*** Opening The data ***

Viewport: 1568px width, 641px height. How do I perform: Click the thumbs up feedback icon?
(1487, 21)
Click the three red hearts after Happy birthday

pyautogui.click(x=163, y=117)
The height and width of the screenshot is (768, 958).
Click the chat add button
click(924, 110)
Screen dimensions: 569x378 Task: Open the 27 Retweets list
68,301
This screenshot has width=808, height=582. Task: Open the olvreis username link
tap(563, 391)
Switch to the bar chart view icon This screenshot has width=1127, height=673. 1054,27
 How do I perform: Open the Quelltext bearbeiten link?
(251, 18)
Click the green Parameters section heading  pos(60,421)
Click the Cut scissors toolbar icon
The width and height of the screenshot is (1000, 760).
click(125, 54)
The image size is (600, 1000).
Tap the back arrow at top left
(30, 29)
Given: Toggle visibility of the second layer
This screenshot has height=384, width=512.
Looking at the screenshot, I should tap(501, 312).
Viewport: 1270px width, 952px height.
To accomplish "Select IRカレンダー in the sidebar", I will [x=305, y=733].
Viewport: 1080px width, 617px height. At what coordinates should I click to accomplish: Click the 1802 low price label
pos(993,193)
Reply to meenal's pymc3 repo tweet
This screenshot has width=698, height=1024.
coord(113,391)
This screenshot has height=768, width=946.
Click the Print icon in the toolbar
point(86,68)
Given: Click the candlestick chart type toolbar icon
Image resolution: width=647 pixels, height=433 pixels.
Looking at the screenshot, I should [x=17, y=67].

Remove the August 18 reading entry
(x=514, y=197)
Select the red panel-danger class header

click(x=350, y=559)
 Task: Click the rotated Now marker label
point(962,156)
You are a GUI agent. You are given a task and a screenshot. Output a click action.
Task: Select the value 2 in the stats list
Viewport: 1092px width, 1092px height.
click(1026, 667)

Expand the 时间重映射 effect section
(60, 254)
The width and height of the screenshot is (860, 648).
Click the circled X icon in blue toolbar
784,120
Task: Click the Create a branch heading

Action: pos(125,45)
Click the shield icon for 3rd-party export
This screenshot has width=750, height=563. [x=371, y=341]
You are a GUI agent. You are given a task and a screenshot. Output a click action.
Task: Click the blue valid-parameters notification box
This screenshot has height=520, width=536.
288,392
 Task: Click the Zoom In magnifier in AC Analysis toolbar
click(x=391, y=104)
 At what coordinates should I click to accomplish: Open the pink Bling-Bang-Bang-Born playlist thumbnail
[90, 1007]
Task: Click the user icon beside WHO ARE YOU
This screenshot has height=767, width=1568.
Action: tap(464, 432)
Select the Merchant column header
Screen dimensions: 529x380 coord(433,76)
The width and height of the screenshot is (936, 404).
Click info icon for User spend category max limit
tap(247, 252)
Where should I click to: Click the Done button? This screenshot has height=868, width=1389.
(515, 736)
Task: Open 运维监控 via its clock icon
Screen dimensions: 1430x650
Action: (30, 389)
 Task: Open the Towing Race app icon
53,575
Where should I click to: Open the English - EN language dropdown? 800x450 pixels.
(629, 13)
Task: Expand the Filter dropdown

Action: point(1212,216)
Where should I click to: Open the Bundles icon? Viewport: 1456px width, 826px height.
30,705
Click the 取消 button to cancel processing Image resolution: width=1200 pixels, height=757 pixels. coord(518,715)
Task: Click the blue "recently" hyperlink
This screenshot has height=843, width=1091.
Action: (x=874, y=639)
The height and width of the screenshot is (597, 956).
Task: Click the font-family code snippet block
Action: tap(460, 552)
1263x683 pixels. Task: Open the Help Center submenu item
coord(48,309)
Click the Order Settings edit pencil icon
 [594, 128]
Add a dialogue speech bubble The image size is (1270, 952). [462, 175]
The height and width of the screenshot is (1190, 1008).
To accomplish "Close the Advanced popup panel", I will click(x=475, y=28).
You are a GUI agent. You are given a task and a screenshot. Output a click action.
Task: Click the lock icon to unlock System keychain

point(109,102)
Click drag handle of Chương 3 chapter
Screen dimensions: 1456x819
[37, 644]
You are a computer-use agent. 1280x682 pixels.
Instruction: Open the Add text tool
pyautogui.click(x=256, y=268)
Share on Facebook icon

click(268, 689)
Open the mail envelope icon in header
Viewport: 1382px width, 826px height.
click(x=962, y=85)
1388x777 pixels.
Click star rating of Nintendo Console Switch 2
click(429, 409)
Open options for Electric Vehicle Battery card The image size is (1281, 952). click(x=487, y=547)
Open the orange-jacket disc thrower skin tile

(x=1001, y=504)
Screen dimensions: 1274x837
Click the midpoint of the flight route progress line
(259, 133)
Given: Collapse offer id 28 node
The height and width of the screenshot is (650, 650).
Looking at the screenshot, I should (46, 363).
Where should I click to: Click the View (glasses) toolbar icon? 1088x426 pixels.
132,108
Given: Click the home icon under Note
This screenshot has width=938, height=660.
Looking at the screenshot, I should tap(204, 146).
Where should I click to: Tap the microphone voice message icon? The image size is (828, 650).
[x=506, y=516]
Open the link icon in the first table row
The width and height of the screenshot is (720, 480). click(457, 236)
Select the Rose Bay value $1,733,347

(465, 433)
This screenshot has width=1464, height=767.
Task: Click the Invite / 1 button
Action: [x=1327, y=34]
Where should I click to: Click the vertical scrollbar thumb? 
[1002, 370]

*** Closing The data ***

> **Exercise**
Within the entries above, how many lines include the word "chart"? Respond with the number only.

> **Task answer**
2